START

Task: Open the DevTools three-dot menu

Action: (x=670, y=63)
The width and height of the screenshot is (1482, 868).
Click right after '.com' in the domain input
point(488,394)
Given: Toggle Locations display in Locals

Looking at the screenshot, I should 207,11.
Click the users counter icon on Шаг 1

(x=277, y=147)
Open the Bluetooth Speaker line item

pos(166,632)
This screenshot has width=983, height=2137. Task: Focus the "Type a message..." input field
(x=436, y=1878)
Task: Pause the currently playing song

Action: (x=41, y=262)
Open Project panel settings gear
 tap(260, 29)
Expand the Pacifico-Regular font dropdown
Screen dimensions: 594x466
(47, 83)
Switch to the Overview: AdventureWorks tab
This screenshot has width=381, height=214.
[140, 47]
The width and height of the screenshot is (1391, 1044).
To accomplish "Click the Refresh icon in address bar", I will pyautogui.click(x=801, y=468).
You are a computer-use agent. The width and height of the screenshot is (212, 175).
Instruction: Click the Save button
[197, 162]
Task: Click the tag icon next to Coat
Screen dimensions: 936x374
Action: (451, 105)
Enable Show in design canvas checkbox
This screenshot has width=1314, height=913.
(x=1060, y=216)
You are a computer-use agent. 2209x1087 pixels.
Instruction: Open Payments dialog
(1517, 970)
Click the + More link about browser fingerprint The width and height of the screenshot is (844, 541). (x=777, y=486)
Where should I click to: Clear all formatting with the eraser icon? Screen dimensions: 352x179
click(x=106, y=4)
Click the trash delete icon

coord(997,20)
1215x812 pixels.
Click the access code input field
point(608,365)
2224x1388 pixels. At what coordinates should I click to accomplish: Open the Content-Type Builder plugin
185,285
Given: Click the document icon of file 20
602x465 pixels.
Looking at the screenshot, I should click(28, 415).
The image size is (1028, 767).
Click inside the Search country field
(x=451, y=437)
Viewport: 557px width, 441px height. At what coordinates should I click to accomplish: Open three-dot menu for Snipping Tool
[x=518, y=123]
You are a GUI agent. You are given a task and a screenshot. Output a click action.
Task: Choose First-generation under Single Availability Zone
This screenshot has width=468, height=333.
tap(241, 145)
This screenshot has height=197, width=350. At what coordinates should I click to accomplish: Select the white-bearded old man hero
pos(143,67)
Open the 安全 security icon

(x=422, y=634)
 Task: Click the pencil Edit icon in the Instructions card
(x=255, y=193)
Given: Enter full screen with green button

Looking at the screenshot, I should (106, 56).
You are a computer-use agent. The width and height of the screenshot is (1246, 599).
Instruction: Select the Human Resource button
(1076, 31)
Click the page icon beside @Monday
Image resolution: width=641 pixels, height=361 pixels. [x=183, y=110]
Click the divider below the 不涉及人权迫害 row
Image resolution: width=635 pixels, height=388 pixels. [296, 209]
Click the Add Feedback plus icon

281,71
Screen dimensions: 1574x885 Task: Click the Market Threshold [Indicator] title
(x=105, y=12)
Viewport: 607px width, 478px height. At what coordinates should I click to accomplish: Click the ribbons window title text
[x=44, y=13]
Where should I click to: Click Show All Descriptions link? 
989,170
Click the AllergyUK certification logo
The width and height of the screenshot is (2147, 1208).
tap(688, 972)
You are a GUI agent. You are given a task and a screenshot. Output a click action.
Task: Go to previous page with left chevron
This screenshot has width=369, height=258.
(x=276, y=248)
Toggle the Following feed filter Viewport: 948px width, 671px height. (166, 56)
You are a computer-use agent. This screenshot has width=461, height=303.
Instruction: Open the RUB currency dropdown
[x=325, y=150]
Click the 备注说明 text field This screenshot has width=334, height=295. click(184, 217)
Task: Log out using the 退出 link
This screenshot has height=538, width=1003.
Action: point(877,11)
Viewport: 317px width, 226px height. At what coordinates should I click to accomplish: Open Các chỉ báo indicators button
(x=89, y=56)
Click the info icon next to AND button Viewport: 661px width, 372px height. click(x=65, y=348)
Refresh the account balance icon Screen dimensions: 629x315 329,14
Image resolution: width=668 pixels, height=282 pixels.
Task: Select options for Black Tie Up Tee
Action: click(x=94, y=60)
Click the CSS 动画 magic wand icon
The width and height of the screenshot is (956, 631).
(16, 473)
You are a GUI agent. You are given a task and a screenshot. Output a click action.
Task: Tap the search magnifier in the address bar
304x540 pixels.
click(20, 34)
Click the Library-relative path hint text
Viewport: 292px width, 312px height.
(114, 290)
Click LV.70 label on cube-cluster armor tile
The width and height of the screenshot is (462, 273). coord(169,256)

END

### What the exercise asks:
Rewrite the items starting with the line with "You are a computer-use agent. This" and going on through the line with "Click the info", both included, with every line and request kept in place. Multiply each coordinate in the answers by 0.85 and round to whole numbers, with halves rounded up; give only these lines.

### Response to the task:
You are a computer-use agent. This screenshot has width=461, height=303.
Instruction: Open the RUB currency dropdown
[x=276, y=128]
Click the 备注说明 text field This screenshot has width=334, height=295. click(156, 184)
Task: Log out using the 退出 link
This screenshot has height=538, width=1003.
Action: point(745,9)
Viewport: 317px width, 226px height. At what coordinates should I click to accomplish: Open Các chỉ báo indicators button
(x=76, y=48)
Click the info icon next to AND button Viewport: 661px width, 372px height. click(x=55, y=296)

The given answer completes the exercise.